Alan Bowlby Mollohan, a Democrat, is a former U.S. Representative for the 1st Congressional district of West Virginia, having served 1983 to 2011.[1]

Record and controversies

General information about important bills and votes for can be found in Congresspedia's articles on legislation. You can add information you find on how Alan Mollohan voted by clicking the "[edit]" link to the right and typing it in. Remember to cite your sources!

Iraq War

Mollohan voted against the Authorization for Use of Military Force Against Iraq Resolution of 2002 that started the Iraq War.[2]

For more information see the chart of U.S. House of Representatives votes on the Iraq War.

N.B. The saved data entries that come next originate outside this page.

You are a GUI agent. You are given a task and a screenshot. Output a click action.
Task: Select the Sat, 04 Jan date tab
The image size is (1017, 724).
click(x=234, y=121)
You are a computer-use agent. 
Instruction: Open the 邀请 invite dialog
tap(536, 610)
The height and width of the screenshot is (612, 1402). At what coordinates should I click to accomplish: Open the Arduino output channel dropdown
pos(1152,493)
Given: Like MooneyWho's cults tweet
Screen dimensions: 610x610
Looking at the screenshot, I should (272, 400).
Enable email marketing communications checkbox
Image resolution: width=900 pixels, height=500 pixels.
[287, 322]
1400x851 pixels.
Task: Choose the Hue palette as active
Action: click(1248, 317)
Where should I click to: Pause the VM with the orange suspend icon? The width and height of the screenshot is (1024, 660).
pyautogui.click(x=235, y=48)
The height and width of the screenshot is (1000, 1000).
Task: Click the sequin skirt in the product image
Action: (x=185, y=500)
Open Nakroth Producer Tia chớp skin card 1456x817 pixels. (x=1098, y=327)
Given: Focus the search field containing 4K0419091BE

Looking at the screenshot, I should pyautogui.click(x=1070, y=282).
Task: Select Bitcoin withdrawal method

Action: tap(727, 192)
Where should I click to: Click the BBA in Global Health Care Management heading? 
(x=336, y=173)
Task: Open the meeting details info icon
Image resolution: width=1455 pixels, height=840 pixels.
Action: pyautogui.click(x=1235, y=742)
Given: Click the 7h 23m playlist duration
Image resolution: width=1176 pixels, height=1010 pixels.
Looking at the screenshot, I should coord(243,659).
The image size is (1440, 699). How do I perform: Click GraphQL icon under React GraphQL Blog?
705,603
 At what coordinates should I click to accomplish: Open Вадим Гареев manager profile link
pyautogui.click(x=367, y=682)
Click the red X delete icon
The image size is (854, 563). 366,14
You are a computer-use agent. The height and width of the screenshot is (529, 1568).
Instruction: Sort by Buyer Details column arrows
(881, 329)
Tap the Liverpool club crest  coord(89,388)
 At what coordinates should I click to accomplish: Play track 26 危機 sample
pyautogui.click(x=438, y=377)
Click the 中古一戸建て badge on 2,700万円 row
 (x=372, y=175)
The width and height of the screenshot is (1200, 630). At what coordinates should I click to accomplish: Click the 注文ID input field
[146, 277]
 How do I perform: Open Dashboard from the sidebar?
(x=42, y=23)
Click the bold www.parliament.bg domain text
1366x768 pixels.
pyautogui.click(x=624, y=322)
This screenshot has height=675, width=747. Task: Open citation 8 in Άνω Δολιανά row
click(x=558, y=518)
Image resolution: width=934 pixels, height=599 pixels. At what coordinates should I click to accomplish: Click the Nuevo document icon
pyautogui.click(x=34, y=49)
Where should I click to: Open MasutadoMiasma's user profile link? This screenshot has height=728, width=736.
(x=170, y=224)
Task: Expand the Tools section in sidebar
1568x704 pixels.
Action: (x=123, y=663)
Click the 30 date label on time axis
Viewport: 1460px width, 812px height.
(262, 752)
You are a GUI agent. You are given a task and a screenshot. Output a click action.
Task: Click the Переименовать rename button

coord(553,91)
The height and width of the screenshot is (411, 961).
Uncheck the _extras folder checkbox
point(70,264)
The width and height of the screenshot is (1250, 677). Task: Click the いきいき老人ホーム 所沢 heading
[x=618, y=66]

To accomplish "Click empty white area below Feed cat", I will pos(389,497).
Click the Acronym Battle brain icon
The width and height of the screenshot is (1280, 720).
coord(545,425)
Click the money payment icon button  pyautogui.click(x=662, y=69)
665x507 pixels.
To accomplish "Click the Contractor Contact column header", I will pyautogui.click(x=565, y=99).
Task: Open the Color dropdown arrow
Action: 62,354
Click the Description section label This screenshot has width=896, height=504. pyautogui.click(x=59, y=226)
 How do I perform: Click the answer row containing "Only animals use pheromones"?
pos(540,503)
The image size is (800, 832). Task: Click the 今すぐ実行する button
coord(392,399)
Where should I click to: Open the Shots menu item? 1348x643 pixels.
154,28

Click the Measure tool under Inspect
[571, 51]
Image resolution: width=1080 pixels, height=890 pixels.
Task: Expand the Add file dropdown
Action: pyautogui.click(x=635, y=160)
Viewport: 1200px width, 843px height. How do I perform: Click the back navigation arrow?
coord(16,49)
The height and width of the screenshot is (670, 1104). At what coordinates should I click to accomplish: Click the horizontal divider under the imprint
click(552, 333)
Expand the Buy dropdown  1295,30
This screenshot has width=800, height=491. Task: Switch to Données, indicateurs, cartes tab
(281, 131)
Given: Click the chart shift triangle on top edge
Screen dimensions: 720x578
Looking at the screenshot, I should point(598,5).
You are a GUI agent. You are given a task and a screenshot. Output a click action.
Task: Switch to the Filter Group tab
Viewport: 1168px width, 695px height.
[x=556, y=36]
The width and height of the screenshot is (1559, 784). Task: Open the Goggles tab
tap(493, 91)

House Ethics Committee halt

On October 7th, 2004 Majority Leader Tom DeLay (R-TX) was rebuked by the House Ethics Committee for the second and third time in 2004.[1][2] Two of the three admonishments related to DeLay's actions in the partisan redistricting of Texas that took place in 2002 and 2003. The Committee deferred action on one complaint that dealt with DeLay's fundraising activity in relation to the Texas redistricting. In the fall of 2005 DeLay was indicted in connection to the illegal fundraising.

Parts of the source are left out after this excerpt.